**ASSIGNED TASK:**
The output must be the data, printed exactly as written.

**MATERIAL TO PROCESS:**
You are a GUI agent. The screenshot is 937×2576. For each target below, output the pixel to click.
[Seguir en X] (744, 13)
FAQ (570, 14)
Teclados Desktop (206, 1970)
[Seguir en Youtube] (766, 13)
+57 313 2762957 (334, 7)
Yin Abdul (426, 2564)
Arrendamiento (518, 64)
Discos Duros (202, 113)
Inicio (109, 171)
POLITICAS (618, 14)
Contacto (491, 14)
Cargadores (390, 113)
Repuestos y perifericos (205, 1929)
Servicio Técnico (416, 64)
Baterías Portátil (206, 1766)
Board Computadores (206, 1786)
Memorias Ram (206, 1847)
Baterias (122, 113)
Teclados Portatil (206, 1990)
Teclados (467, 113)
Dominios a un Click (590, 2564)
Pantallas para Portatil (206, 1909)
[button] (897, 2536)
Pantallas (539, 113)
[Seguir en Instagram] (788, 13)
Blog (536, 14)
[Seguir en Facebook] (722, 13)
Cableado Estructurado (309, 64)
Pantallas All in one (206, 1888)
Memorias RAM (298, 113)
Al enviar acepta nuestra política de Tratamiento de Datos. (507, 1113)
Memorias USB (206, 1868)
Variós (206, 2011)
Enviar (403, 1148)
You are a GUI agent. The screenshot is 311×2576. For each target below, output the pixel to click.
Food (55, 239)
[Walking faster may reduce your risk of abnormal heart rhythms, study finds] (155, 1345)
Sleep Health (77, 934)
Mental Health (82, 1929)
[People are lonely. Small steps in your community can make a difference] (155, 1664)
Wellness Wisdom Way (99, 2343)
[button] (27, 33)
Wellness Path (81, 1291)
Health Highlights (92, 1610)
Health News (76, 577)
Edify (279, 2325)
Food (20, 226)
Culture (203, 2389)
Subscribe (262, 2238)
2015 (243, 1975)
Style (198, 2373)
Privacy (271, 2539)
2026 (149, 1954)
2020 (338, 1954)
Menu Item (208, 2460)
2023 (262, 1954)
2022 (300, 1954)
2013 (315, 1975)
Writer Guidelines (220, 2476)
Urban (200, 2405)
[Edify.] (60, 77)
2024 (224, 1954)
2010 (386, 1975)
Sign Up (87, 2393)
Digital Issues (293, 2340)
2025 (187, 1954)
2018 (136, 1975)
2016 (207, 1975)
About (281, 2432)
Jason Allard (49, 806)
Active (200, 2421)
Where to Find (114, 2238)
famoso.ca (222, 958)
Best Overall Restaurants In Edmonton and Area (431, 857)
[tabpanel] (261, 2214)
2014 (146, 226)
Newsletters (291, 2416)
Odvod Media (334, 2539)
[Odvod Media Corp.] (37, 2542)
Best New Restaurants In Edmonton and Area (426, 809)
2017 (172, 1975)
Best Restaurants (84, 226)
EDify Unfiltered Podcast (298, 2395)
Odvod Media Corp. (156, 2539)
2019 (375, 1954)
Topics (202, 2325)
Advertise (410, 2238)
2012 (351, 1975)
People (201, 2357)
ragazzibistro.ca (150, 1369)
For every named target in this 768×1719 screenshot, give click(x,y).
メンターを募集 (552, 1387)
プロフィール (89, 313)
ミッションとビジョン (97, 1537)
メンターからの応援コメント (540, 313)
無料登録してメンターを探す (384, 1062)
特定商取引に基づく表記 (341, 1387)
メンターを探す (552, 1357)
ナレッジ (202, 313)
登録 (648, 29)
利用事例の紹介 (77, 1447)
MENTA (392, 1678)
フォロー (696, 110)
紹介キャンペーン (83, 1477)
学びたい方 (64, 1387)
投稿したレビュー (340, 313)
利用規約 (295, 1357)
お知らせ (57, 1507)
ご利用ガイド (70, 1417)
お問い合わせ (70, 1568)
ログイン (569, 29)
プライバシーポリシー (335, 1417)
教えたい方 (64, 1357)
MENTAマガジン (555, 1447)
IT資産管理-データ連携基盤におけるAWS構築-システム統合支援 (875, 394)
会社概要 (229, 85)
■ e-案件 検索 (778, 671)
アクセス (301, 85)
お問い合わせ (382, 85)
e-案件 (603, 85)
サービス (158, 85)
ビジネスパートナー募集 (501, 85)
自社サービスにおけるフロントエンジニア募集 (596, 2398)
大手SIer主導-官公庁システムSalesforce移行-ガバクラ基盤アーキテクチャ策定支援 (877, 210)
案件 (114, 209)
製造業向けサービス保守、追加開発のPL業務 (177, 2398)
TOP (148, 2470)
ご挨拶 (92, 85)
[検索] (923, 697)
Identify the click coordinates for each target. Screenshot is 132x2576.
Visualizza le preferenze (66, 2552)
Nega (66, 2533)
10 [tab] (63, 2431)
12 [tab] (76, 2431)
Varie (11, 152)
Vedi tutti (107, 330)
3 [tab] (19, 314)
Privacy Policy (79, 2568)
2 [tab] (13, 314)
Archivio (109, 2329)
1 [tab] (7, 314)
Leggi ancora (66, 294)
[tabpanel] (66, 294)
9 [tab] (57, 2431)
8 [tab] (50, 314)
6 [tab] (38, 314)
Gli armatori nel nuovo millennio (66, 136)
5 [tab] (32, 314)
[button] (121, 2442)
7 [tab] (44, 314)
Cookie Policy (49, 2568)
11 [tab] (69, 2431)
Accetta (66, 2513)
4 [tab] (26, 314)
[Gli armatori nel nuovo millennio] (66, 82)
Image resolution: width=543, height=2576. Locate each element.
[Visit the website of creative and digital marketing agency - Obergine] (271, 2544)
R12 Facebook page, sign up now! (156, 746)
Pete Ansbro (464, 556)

**TASK ANSWER:**
You are a GUI agent. The screenshot is 937×2576. For each target below, output the pixel to click.
[Seguir en X] (744, 13)
FAQ (570, 14)
Teclados Desktop (206, 1970)
[Seguir en Youtube] (766, 13)
+57 313 2762957 (334, 7)
Yin Abdul (426, 2564)
Arrendamiento (518, 64)
Discos Duros (202, 113)
Inicio (109, 171)
POLITICAS (618, 14)
Contacto (491, 14)
Cargadores (390, 113)
Repuestos y perifericos (205, 1929)
Servicio Técnico (416, 64)
Baterías Portátil (206, 1766)
Board Computadores (206, 1786)
Memorias Ram (206, 1847)
Baterias (122, 113)
Teclados Portatil (206, 1990)
Teclados (467, 113)
Dominios a un Click (590, 2564)
Pantallas para Portatil (206, 1909)
[button] (897, 2536)
Pantallas (539, 113)
[Seguir en Instagram] (788, 13)
Blog (536, 14)
[Seguir en Facebook] (722, 13)
Cableado Estructurado (309, 64)
Pantallas All in one (206, 1888)
Memorias RAM (298, 113)
Al enviar acepta nuestra política de Tratamiento de Datos. (507, 1113)
Memorias USB (206, 1868)
Variós (206, 2011)
Enviar (403, 1148)
You are a GUI agent. The screenshot is 311×2576. For each target below, output the pixel to click.
Food (55, 239)
[Walking faster may reduce your risk of abnormal heart rhythms, study finds] (155, 1345)
Sleep Health (77, 934)
Mental Health (82, 1929)
[People are lonely. Small steps in your community can make a difference] (155, 1664)
Wellness Wisdom Way (99, 2343)
[button] (27, 33)
Wellness Path (81, 1291)
Health Highlights (92, 1610)
Health News (76, 577)
Edify (279, 2325)
Food (20, 226)
Culture (203, 2389)
Subscribe (262, 2238)
2015 (243, 1975)
Style (198, 2373)
Privacy (271, 2539)
2026 (149, 1954)
2020 (338, 1954)
Menu Item (208, 2460)
2023 (262, 1954)
2022 (300, 1954)
2013 (315, 1975)
Writer Guidelines (220, 2476)
Urban (200, 2405)
[Edify.] (60, 77)
2024 (224, 1954)
2010 (386, 1975)
Sign Up (87, 2393)
Digital Issues (293, 2340)
2025 (187, 1954)
2018 (136, 1975)
2016 (207, 1975)
About (281, 2432)
Jason Allard (49, 806)
Active (200, 2421)
Where to Find (114, 2238)
famoso.ca (222, 958)
Best Overall Restaurants In Edmonton and Area (431, 857)
[tabpanel] (261, 2214)
2014 (146, 226)
Newsletters (291, 2416)
Odvod Media (334, 2539)
[Odvod Media Corp.] (37, 2542)
Best New Restaurants In Edmonton and Area (426, 809)
2017 (172, 1975)
Best Restaurants (84, 226)
EDify Unfiltered Podcast (298, 2395)
Odvod Media Corp. (156, 2539)
2019 (375, 1954)
Topics (202, 2325)
Advertise (410, 2238)
2012 (351, 1975)
People (201, 2357)
ragazzibistro.ca (150, 1369)
For every named target in this 768×1719 screenshot, give click(x,y).
メンターを募集 (552, 1387)
プロフィール (89, 313)
ミッションとビジョン (97, 1537)
メンターからの応援コメント (540, 313)
無料登録してメンターを探す (384, 1062)
特定商取引に基づく表記 (341, 1387)
メンターを探す (552, 1357)
ナレッジ (202, 313)
登録 (648, 29)
利用事例の紹介 (77, 1447)
MENTA (392, 1678)
フォロー (696, 110)
紹介キャンペーン (83, 1477)
学びたい方 (64, 1387)
投稿したレビュー (340, 313)
利用規約 (295, 1357)
お知らせ (57, 1507)
ご利用ガイド (70, 1417)
お問い合わせ (70, 1568)
ログイン (569, 29)
プライバシーポリシー (335, 1417)
教えたい方 (64, 1357)
MENTAマガジン (555, 1447)
IT資産管理-データ連携基盤におけるAWS構築-システム統合支援 (875, 394)
会社概要 (229, 85)
■ e-案件 検索 (778, 671)
アクセス (301, 85)
お問い合わせ (382, 85)
e-案件 (603, 85)
サービス (158, 85)
ビジネスパートナー募集 (501, 85)
自社サービスにおけるフロントエンジニア募集 (596, 2398)
大手SIer主導-官公庁システムSalesforce移行-ガバクラ基盤アーキテクチャ策定支援 (877, 210)
案件 (114, 209)
製造業向けサービス保守、追加開発のPL業務 (177, 2398)
TOP (148, 2470)
ご挨拶 (92, 85)
[検索] (923, 697)
Identify the click coordinates for each target. Screenshot is 132x2576.
Visualizza le preferenze (66, 2552)
Nega (66, 2533)
10 [tab] (63, 2431)
12 [tab] (76, 2431)
Varie (11, 152)
Vedi tutti (107, 330)
3 [tab] (19, 314)
Privacy Policy (79, 2568)
2 [tab] (13, 314)
Archivio (109, 2329)
1 [tab] (7, 314)
Leggi ancora (66, 294)
[tabpanel] (66, 294)
9 [tab] (57, 2431)
8 [tab] (50, 314)
6 [tab] (38, 314)
Gli armatori nel nuovo millennio (66, 136)
5 [tab] (32, 314)
[button] (121, 2442)
7 [tab] (44, 314)
Cookie Policy (49, 2568)
11 [tab] (69, 2431)
Accetta (66, 2513)
4 [tab] (26, 314)
[Gli armatori nel nuovo millennio] (66, 82)
Image resolution: width=543, height=2576. Locate each element.
[Visit the website of creative and digital marketing agency - Obergine] (271, 2544)
R12 Facebook page, sign up now! (156, 746)
Pete Ansbro (464, 556)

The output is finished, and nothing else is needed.